The Favourite is about brute, animalistic survival in a dog-eat-dog world. Roma is, in a sense, also about survival, but in a far more human sense.
The women of Roma survive not by taking revenge on their absentee men or by destroying one another in a zero-sum competition (as in The Favourite). Rather ironically, they survive because they don’t only look out for themselves. This is especially true for Cleo, who models Christ-like sacrifice and service throughout the film. She pours herself out for the family she serves, giving of herself to the point of nearly sacrificing her life.
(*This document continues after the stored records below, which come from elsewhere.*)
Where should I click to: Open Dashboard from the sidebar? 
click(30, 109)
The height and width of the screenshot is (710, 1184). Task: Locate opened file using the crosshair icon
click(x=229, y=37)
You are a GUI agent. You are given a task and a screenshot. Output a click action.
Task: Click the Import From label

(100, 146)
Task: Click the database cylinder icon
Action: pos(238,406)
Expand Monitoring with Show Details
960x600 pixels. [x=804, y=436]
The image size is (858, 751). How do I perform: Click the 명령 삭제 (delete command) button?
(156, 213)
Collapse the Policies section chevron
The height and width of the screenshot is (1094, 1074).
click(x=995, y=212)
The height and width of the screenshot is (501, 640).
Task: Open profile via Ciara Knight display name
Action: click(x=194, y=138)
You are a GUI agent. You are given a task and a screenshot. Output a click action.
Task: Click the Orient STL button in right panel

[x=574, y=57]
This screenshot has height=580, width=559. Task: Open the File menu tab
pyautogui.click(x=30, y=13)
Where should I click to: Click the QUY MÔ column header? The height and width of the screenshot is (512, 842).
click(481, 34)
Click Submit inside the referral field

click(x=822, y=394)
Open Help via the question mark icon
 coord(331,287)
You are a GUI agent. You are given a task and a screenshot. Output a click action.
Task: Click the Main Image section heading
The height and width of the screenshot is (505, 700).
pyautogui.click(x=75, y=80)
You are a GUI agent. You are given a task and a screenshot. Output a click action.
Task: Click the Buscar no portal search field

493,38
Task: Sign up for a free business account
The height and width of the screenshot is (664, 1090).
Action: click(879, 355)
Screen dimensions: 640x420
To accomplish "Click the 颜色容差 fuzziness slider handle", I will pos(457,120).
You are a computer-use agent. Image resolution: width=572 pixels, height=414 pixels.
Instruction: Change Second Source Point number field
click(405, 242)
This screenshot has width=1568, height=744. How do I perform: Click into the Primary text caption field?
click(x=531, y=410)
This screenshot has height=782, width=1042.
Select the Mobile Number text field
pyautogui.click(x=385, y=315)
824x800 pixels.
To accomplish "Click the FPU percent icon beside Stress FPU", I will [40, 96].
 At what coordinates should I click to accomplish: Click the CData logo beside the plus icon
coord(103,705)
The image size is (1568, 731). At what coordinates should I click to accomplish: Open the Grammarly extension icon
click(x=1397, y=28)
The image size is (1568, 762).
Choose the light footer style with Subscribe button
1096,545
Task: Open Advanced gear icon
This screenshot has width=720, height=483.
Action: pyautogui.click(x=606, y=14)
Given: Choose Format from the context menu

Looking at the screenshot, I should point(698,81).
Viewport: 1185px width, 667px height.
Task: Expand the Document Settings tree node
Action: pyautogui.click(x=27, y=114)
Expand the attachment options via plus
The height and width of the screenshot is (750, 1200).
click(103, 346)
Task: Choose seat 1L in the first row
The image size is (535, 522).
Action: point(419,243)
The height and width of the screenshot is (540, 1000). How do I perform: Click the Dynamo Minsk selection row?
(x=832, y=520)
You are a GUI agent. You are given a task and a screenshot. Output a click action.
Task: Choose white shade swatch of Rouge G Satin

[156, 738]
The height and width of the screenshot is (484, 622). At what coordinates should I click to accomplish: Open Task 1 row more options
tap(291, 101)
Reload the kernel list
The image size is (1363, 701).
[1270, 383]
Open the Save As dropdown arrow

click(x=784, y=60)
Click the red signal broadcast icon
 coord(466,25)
Whereas the characters in The Favourite maneuver and scheme to achieve a status where servants will attend to their every need, Cleo in Roma reflects the posture of Christ, who “came not to be served, but to serve” (Mark 10:45).
Whereas the characters in The Favourite maneuver and scheme to achieve a status where servants will attend to their every need, Cleo in Roma reflects the posture of Christ, who ‘came not to be served, but to serve’ (Mark 10:45).
The radical self-denial and service of Cleo in Roma, like the feet-washing posture of Jesus (John 13:1–17), provides a picture of power in vivid contrast to that in The Favourite. The latter captures power as pre- and post-Christian societies construe it: self-interest, self-preservation, winner take all, only the strong survive. The former presents power through weakness, through self-denial and sacrificial love.
By presenting these two contrasting visions, The Favourite and Roma reveal a tension in today’s world. On one hand is the secular, naturalistic, Darwinian/Nietzschean vision, which sees humans as merely advanced animals who must look out for their own best interests. On the other hand is the Christian vision, which sees humans as image bearers of God who find life by losing it (Matt. 10:39). The tension is so present today that many Christians are seduced by the secular vision, tempted to dehumanize ideological opponents and make unwise alliances in the name of preserving power.
But is that what we want to be? Is the fickle favor of this world’s leaders—favor like a shifting breeze—really where power is found? That “power” is weak and fleeting. The power of the cross, on the other hand, is eternal. God’s favor to us in Christ is what matters. Foolish in the eyes of the world? Yes (1 Cor. 1:18). But we’d be foolish to trade it for anything.